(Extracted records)
[Start of section]

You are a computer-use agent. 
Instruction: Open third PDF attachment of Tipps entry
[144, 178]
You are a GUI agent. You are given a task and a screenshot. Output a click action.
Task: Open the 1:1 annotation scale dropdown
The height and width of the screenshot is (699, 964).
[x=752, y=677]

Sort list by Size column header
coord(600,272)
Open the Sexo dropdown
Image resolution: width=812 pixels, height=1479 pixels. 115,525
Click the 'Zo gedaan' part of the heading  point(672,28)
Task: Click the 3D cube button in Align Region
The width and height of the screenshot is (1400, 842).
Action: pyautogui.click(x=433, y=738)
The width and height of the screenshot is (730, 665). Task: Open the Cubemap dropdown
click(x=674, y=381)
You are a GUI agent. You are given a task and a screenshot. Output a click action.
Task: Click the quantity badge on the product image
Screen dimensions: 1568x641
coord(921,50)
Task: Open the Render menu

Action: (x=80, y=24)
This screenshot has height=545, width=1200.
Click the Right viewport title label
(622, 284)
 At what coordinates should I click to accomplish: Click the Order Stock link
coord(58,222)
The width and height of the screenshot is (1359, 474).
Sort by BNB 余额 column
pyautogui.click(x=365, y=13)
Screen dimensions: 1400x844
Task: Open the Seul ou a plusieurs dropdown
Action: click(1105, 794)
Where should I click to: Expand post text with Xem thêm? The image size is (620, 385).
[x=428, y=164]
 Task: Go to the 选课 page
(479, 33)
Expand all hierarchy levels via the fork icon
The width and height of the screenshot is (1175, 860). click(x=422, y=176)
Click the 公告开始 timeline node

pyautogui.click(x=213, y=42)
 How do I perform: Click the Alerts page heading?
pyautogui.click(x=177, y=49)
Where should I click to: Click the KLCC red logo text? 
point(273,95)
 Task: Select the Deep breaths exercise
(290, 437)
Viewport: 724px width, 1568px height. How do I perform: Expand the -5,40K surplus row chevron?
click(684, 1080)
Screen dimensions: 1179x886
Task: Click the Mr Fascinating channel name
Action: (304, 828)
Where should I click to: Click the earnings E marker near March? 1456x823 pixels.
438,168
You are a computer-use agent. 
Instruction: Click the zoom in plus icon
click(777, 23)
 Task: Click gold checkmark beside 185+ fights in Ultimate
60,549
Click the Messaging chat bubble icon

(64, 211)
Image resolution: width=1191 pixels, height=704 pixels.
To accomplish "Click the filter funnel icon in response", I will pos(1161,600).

[End of section]

### Exercise objective
From the line holding "Click the Messaging chat bubble icon" through the last line above, reproduce each line exactly and add nothing.

### Task result
Click the Messaging chat bubble icon

(64, 211)
Image resolution: width=1191 pixels, height=704 pixels.
To accomplish "Click the filter funnel icon in response", I will pos(1161,600).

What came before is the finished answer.